Medical Apps Use Gaining Support by Providers


There have been some significant developments and noteworthy observations which are creating an atmosphere conducive to the institution of medical apps into widespread use.

On the nursing front, a recent nursing survey which included almost 4000 nurses and nursing students revealed that 71% of nurses use their smart phones for work and 66% of students use it for school. 85% of both nurses and students said they desired an app version of a 2013 drug handbook. In addition, computer tablets have become mandatory for some nursing schools as reported in a New York Times article.
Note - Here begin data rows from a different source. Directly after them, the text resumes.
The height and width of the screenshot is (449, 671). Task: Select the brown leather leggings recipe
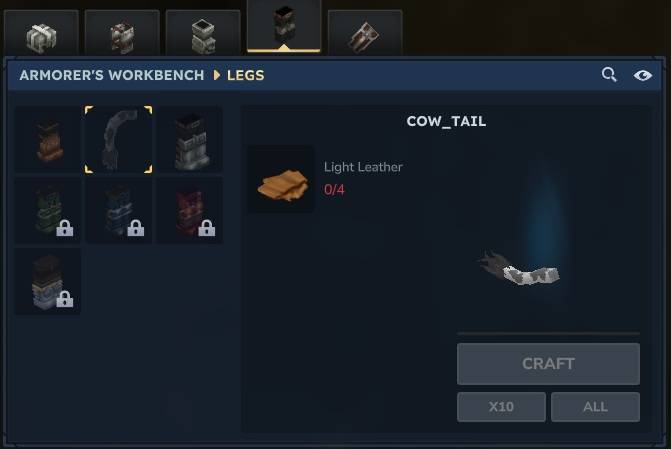pos(48,140)
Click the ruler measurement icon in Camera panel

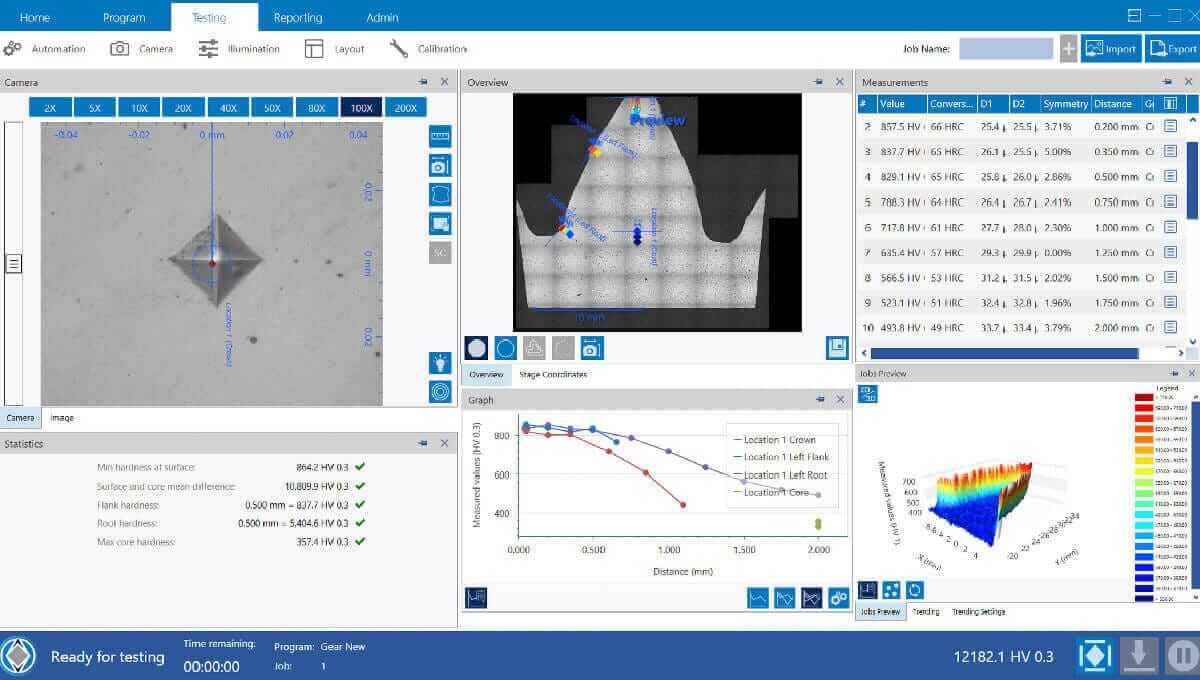[x=440, y=137]
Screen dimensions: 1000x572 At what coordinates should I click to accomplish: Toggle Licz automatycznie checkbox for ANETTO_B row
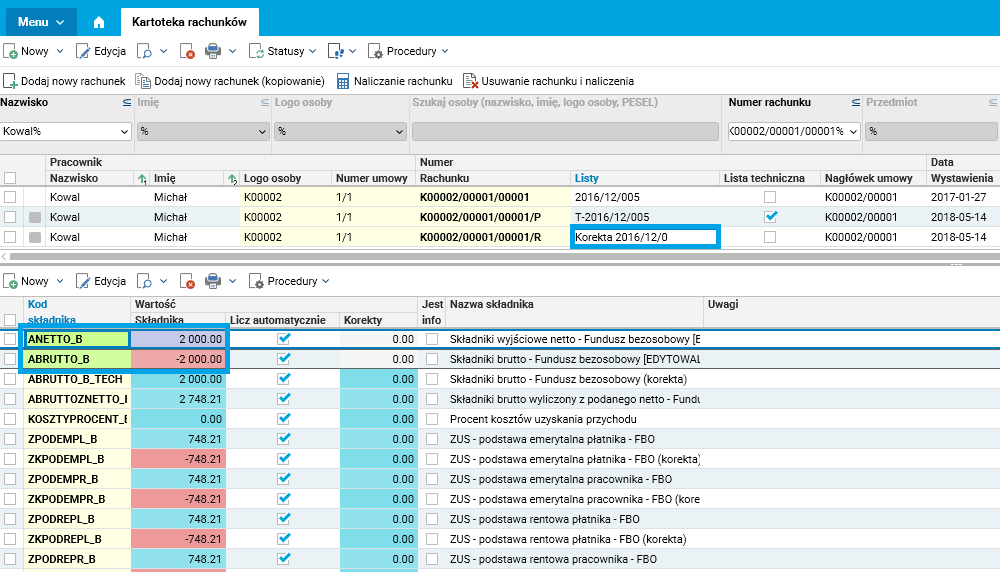point(284,339)
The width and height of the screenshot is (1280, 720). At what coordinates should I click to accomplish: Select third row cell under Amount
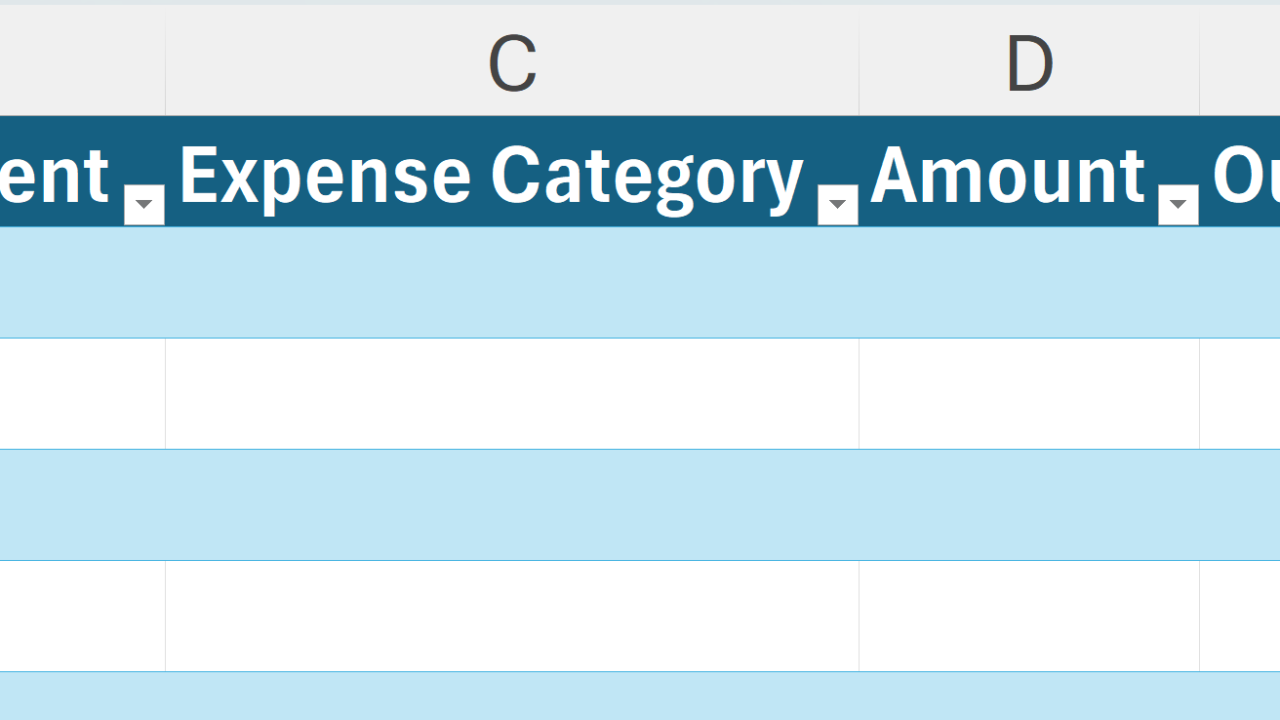click(1029, 505)
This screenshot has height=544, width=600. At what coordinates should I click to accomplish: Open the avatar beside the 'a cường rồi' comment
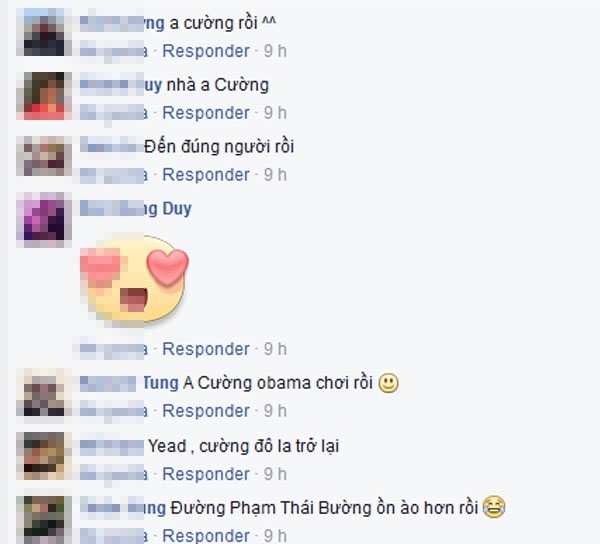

It has already been reported that 85% of physicians have smart phones, and many use them for work-related purposes. More specifically, another survey from the UK has recently shown that the value of mobile apps is more highly appreciated by younger physicians (65% of those graduating in 2000 or later) than older ones (48% of those graduating between 1960 and 1985). In the USA, 40% of emergency physicians and over 30% of cardiologists, urologists, nephrologists, dermatologists, gastroenterologists use medical apps (Jackson and Coker survey, 2011)

This adoption readiness and desire to use medical apps as tools for education and patient support is key to widespread use. Patients will in an overwhelmingly fashion use medical apps if their providers recommend them. Sure, older patients need access and education about technology. However, caregivers will be more than willing to monitor and help patients with this in order to improve their own efficiency, gain more firsthand knowledge about the patient’s medical progress and both coordinate and follow the care among providers. Coordination of care with emphasis on sharing data pertaining to medications, appointments, care instructions and remote monitoring is probably the essence of the potential worth of medical apps.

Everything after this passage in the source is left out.